* WHAT TO WORK ON:
(1) According to the news article, roughly how many businesses in Iowa employ more than 100 workers?
(2) Quote the news article word for word, starting at "When asked about" and ending at "be made individually.".

* PASSAGE SHOWN:
__________________________________________________

ADEL — Iowa Gov. Kim Reynolds continued this week to signal her desire to take on the federal government’s coming COVID-19 vaccine requirement for large businesses.
But one legal expert in Iowa said any such legal challenge likely faces an uphill battle.
President Joe Biden’s administration plans to issue a requirement that all U.S. businesses with more than 100 employees require its workers to be vaccinated against COVID-19 or submit to regular testing. Roughly 2,000 businesses in Iowa employ more than 100 workers, according to federal data.
When asked about the pending federal rule this week at a news conference held at a spring manufacturing plant, Reynolds said she is discussing with her administration how they might challenge the rule in the courts.
“I do not believe in mandating vaccines. I’ve been very clear about that,” Reynolds said. “I believe that is a personal choice.”
Reynolds received the COVID-19 vaccine during a press conference in March, and she has encouraged Iowans to get the vaccine as well.
However, Reynolds also has generally opposed COVID-19 vaccine mandates, saying that decision should be allowed to be made individually.
“We’re going to see what is the best route (for a legal challenge), what are our options moving forward and how do we get this stayed so we’re not mandating that an individual make this decision between feeding their family or getting a vaccine that they fundamentally do not believe they should,” Reynolds said at this week’s press conference.
That comment drew applause from many of the plant workers who had assembled for the press conference, even though it was not completely accurate. The federal rule does not force workers at large employers to decide between the vaccine and their jobs; workers who decline to be vaccinated have the option to retain their job if they get tested weekly for the virus.
Biden defended vaccine mandates during a recent town hall forum televised by CNN.
“I waited until July to talk about mandating, because I tried everything else possible. The mandates are working,” Biden said, referring to major U.S. companies that have required vaccines and seen small percentages of their workforce opt to quit.
Regardless, any legal challenge to the pending federal rule faces a difficult road, said Prof. Denise Hill, director of Drake University’s health law program and an expert on health care policy, law, ethics and compliance.
“I think most courts would be persuaded, regarding precedence in public health, that this (federal rule) should be upheld,” Hill said. “People who have appealed vaccine mandates across the country … have not been very successful in getting a stay.”
Hill said she expects any legal challenge by the state would center on the Biden administration’s use of the Emergency Temporary Standard, under which the federal Occupational Health and Safety Administration, or OSHA, can issue a rule that goes into effect immediately.
Hill said the state’s legal challenge could also attack the fact that the Biden administration implemented the rule only for large employers, exempting those with fewer than 100 employees.
But the federal government could defend both of those arguments, Hill said, for example by pointing out that the government first and for more than a year tried advocating for voluntary vaccine participation before deciding to move to a requirement for large businesses.
“When it comes to the federal government, because so many companies are national in scope and there’s interstate interactions, we have OSHA, where Congress made it very clear and gave very wide discretion to the secretary in the (U.S.) Department of Labor and OSHA to take those steps necessary to protect people in terms of their safety on the job,” Hill said. “And of course, OSHA is about safety on the job.”
Hill said even conservative justices have declined to halt vaccine requirements. In August, U.S. Supreme Court Justice Amy Coney Barrett, who was appointed by former President Donald Trump, declined to block Indiana University’s requirement for all students to be vaccinated from COVID-19.
“The fact that even very conservative justices are not finding this to be such a fundamental breaking down of people’s rights that they’re not taking the step to put a stay in place suggests to me that (the courts) are not going to change that tune,” Hill said.
Almost two-thirds of Iowans 12 years and older — the segment of the population that is eligible to receive the COVID-19 vaccine — is fully vaccinated, according to federal data. That is the 24th-highest rate in the country.

__________________________________________________

* COLLECTED DATA:
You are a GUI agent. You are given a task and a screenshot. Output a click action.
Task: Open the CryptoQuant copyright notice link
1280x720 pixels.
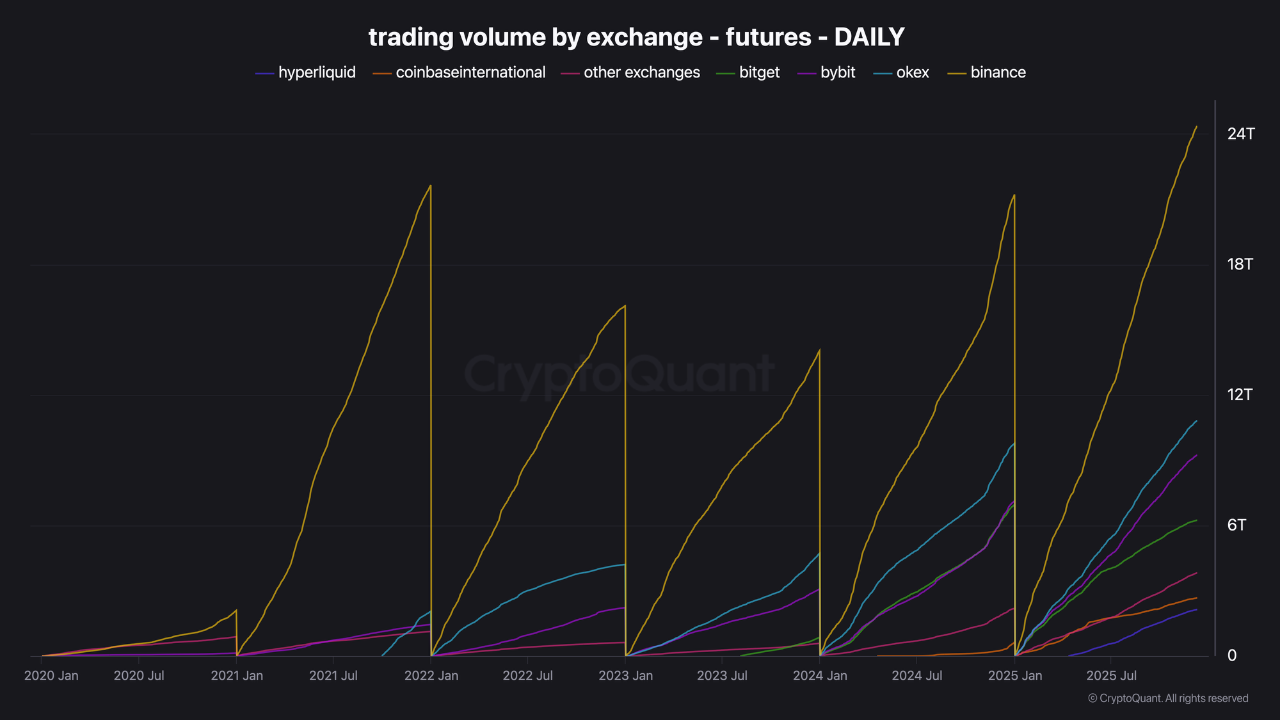click(1168, 698)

__________________________________________________

* OUTPUTS IN ORDER:
(1) Roughly 2,000 businesses.

(2)
When asked about the pending federal rule this week at a news conference held at a spring manufacturing plant, Reynolds said she is discussing with her administration how they might challenge the rule in the courts.
“I do not believe in mandating vaccines. I’ve been very clear about that,” Reynolds said. “I believe that is a personal choice.”
Reynolds received the COVID-19 vaccine during a press conference in March, and she has encouraged Iowans to get the vaccine as well.
However, Reynolds also has generally opposed COVID-19 vaccine mandates, saying that decision should be allowed to be made individually.